Deep Instinct speaks out on Delta Electronics attack

Delta Electronics a Taiwanese contractor for Apple, Dell, HP, Tesla and more has announced it has been the target of Conti ransomware

Delta Electronics has announced that The Conti ransomware gang has been linked to an attack the Taiwanese electronics manufacturing company who is a major supplier of power components to companies including Apple and Tesla.

The attack took place on January 21, according to a statement shared by the company, which said the attack was detected right away, and its security team intervened to contain infected systems and begin recovery operations.

Brooks Wallace, VP EMEA at Deep Instinct, says organisations like Delta, that supply to other large businesses such as Apple and Tesla, are always at risk from a ransomware attack.

“Delta Electronics’ security policies were crucial in mitigating the impacts of the ransomware attack they suffered at the hands of the Conti ransomware gang. The Taiwanese supplier said that they took the necessary actions to protect critical equipment and systems and it is refreshing to see how seriously large supply chain organisations are taking security. However, it goes to show how sometimes, this is not enough to stop attackers,” says Wallace.

“Although Conti have encrypted 1,500 servers and 12,000 computers and are demanding a $15 million ransom payment, Delta Electronic has managed to mitigate the impact of the cyberattack. Organisations that are put in the stressful position of being held to ransom can end up with their reputation being damaged, and delays in their supply chain, which ultimately effects their customers. After the initial ransomware attack, businesses then have the lingering fear of a double or triple extortion attack with criminals returning and threatening to publish data on the dark web if they do not receive a second payment.

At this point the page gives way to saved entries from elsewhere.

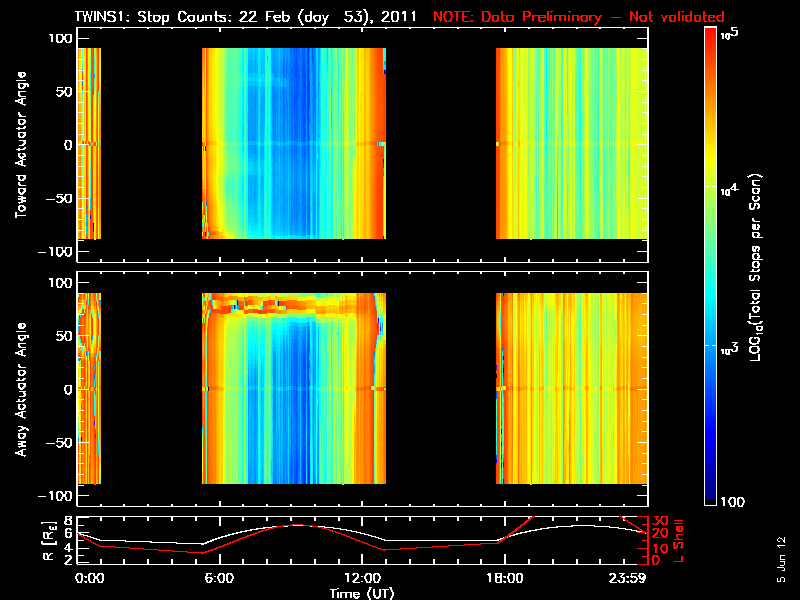Screen dimensions: 800x600
Task: Click the 5 Jun 12 date stamp
Action: pos(781,559)
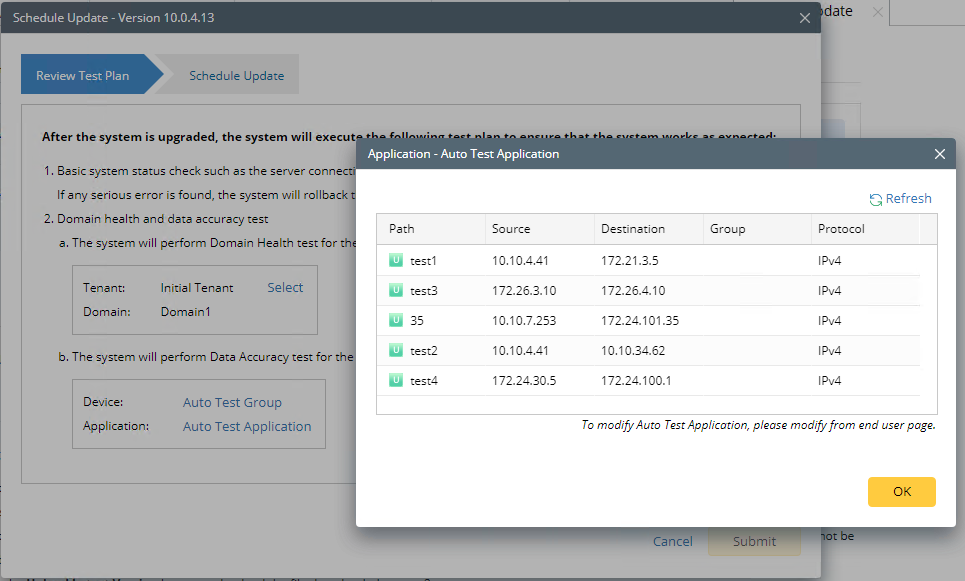Switch to Review Test Plan step

[83, 76]
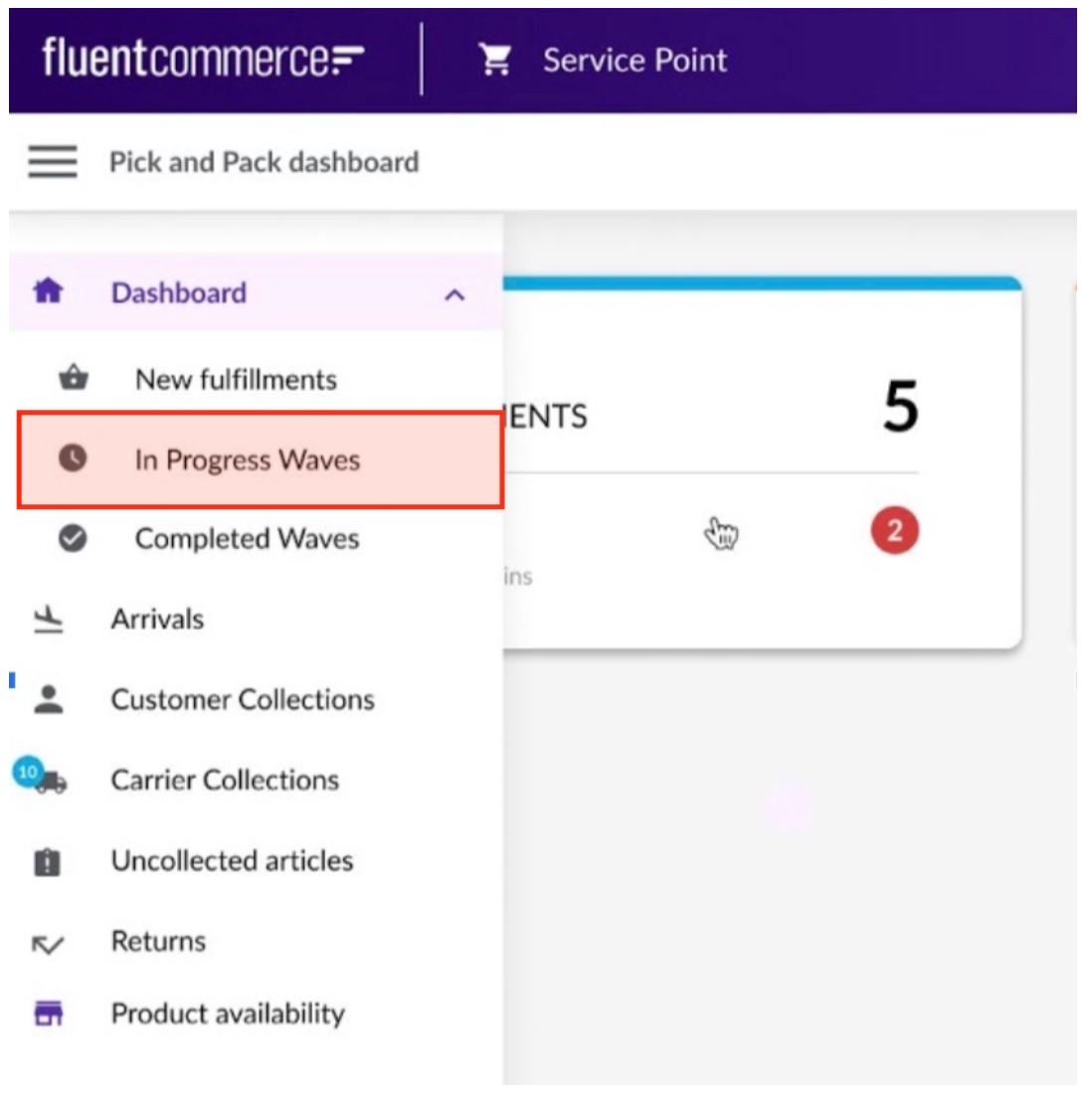The width and height of the screenshot is (1092, 1098).
Task: Click the New fulfillments basket icon
Action: click(74, 379)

“Past examples such as the Colonial Pipeline attack show the impact of ransomware attacks on supplier organisations with halted fuel supplies and distribution, ultimately leading to fuel shortages. Threat actors know that these supplier companies are more likely to pay ransom demands as they can’t afford for their distribution to be halted, and with Delta reportedly entering negotiations with Conti, their theory seems to have been true on this occasion. With suppliers being a main target for hackers, organisations need to shift their mindset to preventing cyberattacks instead of mitigating the impacts.

“Most solutions, like endpoint detection and response (EDR), need an attack to execute before it can identify activity as malicious or benign, which is too slow when the fastest ransomware attacks can encrypt data within 15 seconds. Organisations need to invest in solutions that use technology, such as deep learning, which can deliver a sub-20 millisecond response time to stop malware pre-execution and before it can take hold. With preventative solutions such as deep learning on the market, organisations will no longer have to fear supply chain attacks like we've witnessed with Colonial Pipeline and Delta. Instead, organisations will be resistant to the demands of ransomware gangs, and they’ll be the ones left with the nasty shock,” he concluded. 

Who are the Conti Ransomware gang?

According to Palo Alto Networks, Conti ransomware stands out as one of the most ruthless of the dozens of ransomware gangs that it follows. The group has spent more than a year attacking organisations where IT outages can have life-threatening consequences: hospitals, 911 dispatch carriers, emergency medical services and law enforcement agencies. Ireland has yet to recover from an attack in mid-May that prompted the shutdown of the entire information technology network of the nation's healthcare system – prompting cancellation of appointments, the shutdown of X-ray systems and delays in COVID testing.

The cybersecurity company also said that Conti stands out as “unreliable”. “We've seen the group stiff victims who pay ransoms, expecting to be able to recover their data,” it said in a blog on its website.

The FBI has connected Conti to more than 400 cyberattacks against organisations worldwide, three-quarters of which are based in the U.S., with demands as high as $25 million.